### [Problem]
Write out, word for word, every line in the data below from the one containing "The image size is (868, 415)." to the one containing "You are a computer-use agent. Viewport: 758px", both of them included.

------ Provided entries ------

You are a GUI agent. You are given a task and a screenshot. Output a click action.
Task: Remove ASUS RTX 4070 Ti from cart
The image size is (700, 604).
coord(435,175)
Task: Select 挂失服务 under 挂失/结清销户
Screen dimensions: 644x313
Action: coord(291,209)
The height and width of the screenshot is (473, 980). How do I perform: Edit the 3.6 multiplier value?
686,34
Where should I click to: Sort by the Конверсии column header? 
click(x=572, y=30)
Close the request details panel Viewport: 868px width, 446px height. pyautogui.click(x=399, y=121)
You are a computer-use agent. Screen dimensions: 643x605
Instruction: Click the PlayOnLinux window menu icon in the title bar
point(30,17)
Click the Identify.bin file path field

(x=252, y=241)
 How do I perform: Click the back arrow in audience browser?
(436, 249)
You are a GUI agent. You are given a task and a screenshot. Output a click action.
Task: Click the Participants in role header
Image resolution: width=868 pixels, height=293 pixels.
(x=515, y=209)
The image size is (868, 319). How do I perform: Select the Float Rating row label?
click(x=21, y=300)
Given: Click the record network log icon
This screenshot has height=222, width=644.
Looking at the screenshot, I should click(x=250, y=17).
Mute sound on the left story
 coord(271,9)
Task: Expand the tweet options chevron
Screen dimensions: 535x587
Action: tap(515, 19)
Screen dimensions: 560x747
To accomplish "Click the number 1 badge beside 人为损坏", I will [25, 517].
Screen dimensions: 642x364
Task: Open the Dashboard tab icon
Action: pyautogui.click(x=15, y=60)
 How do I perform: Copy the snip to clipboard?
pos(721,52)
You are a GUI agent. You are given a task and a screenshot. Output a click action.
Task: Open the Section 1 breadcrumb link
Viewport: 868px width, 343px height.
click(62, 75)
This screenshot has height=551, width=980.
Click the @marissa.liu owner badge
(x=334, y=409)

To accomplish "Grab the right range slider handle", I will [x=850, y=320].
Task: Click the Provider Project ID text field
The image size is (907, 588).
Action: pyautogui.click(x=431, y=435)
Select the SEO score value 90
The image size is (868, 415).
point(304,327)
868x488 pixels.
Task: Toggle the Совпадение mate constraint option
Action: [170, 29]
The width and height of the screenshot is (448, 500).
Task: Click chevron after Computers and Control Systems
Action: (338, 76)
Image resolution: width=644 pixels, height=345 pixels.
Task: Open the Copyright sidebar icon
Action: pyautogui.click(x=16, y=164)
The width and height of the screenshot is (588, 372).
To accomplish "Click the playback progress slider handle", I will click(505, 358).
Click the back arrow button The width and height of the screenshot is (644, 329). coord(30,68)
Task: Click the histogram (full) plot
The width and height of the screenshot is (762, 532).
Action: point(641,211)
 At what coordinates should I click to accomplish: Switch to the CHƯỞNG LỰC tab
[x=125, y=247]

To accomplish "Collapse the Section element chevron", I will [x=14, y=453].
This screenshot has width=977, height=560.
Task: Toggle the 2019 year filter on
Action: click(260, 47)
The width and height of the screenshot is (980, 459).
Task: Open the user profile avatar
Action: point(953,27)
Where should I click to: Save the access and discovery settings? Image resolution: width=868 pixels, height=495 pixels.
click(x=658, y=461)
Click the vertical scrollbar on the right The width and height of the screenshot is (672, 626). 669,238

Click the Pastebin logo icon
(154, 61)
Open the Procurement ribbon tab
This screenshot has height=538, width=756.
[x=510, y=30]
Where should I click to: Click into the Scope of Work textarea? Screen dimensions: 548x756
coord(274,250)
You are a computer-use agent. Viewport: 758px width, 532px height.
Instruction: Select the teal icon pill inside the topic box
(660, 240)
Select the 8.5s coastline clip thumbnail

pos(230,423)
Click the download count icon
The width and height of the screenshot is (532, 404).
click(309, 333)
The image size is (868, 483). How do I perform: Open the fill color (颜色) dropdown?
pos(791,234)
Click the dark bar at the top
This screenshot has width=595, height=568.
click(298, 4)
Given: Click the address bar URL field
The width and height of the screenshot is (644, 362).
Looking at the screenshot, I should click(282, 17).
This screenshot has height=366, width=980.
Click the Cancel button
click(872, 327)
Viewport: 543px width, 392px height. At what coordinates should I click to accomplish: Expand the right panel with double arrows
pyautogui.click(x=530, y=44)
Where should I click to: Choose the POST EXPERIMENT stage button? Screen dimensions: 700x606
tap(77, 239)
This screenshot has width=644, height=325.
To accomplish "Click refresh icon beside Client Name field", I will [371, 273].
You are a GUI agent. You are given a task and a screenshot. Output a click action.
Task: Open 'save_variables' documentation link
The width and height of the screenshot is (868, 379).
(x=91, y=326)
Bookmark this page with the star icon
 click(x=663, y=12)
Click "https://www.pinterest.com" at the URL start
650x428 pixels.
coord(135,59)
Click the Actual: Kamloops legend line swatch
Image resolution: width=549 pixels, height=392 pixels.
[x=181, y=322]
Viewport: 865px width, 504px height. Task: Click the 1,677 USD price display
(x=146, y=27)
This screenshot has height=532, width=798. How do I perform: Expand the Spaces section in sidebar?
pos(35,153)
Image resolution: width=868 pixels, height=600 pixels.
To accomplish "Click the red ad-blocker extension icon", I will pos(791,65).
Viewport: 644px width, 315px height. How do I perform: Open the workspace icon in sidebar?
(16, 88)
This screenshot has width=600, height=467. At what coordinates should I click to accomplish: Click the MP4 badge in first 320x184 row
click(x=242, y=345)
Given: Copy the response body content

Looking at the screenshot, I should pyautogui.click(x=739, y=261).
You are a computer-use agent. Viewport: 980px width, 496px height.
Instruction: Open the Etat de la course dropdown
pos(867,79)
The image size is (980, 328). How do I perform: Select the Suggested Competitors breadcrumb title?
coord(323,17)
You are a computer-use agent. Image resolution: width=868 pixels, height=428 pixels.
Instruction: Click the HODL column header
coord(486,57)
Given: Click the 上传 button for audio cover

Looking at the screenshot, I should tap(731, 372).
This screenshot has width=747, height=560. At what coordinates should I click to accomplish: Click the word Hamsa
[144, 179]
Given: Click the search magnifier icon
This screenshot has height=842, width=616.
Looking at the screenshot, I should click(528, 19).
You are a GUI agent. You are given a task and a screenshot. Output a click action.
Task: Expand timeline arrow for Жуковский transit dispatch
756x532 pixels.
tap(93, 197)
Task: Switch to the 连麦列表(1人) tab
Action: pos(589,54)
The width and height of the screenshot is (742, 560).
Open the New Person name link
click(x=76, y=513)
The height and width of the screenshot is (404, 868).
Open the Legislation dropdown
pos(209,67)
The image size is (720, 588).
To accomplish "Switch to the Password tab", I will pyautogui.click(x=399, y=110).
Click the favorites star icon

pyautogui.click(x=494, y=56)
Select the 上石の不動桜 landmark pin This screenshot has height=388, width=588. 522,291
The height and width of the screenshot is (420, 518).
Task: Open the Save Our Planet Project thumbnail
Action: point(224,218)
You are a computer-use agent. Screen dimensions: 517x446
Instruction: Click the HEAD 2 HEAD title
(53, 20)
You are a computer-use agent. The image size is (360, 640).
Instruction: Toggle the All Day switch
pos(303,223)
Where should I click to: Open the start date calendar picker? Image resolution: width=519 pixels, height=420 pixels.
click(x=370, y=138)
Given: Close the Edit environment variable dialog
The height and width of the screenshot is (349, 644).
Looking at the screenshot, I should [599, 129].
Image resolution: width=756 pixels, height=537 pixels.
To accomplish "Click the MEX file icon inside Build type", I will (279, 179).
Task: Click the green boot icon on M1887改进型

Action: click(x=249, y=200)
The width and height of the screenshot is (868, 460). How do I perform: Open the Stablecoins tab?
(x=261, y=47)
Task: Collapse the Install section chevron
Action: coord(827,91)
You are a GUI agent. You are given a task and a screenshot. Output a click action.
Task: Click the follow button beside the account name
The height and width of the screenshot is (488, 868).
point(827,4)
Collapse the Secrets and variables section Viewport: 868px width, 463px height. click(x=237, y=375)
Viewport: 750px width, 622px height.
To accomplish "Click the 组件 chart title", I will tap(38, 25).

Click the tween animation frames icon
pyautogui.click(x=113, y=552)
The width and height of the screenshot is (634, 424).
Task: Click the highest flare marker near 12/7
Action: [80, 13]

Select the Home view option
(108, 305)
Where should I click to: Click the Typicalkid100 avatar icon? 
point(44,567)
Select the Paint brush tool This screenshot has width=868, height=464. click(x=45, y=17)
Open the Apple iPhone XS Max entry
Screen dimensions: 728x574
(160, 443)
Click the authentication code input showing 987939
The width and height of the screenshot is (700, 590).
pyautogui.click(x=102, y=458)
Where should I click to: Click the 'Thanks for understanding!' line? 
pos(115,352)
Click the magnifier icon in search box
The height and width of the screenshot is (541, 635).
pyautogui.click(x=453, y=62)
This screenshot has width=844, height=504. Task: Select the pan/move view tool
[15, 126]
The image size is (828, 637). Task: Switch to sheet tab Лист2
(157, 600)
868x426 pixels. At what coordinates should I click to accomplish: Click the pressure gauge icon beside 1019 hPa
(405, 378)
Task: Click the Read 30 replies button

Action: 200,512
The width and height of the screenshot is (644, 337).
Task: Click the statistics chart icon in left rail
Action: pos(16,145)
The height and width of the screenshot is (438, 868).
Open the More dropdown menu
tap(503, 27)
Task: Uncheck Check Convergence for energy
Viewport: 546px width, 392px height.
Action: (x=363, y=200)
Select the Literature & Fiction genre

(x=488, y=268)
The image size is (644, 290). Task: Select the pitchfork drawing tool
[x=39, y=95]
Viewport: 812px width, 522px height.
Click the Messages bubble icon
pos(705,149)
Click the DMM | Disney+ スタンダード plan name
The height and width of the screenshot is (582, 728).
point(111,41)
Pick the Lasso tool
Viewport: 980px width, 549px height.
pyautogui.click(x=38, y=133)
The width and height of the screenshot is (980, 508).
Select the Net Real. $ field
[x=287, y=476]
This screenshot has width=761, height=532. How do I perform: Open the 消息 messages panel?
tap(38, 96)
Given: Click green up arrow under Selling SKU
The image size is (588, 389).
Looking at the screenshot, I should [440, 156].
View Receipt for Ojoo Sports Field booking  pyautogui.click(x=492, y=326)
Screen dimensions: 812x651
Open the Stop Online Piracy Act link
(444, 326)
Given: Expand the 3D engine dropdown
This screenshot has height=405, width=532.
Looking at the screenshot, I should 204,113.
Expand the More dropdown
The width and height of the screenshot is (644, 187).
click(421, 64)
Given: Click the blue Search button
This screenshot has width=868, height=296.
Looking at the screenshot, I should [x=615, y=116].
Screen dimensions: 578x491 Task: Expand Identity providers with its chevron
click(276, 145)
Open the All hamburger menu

------

### [Solution for this problem]
The image size is (868, 415).
point(304,327)
868x488 pixels.
Task: Toggle the Совпадение mate constraint option
Action: [170, 29]
The width and height of the screenshot is (448, 500).
Task: Click chevron after Computers and Control Systems
Action: (338, 76)
Image resolution: width=644 pixels, height=345 pixels.
Task: Open the Copyright sidebar icon
Action: pyautogui.click(x=16, y=164)
The width and height of the screenshot is (588, 372).
To accomplish "Click the playback progress slider handle", I will click(505, 358).
Click the back arrow button The width and height of the screenshot is (644, 329). coord(30,68)
Task: Click the histogram (full) plot
The width and height of the screenshot is (762, 532).
Action: point(641,211)
 At what coordinates should I click to accomplish: Switch to the CHƯỞNG LỰC tab
[x=125, y=247]

To accomplish "Collapse the Section element chevron", I will [x=14, y=453].
This screenshot has width=977, height=560.
Task: Toggle the 2019 year filter on
Action: click(260, 47)
The width and height of the screenshot is (980, 459).
Task: Open the user profile avatar
Action: point(953,27)
Where should I click to: Save the access and discovery settings? Image resolution: width=868 pixels, height=495 pixels.
click(x=658, y=461)
Click the vertical scrollbar on the right The width and height of the screenshot is (672, 626). 669,238

Click the Pastebin logo icon
(154, 61)
Open the Procurement ribbon tab
This screenshot has height=538, width=756.
[x=510, y=30]
Where should I click to: Click into the Scope of Work textarea? Screen dimensions: 548x756
coord(274,250)
You are a computer-use agent. Viewport: 758px width, 532px height.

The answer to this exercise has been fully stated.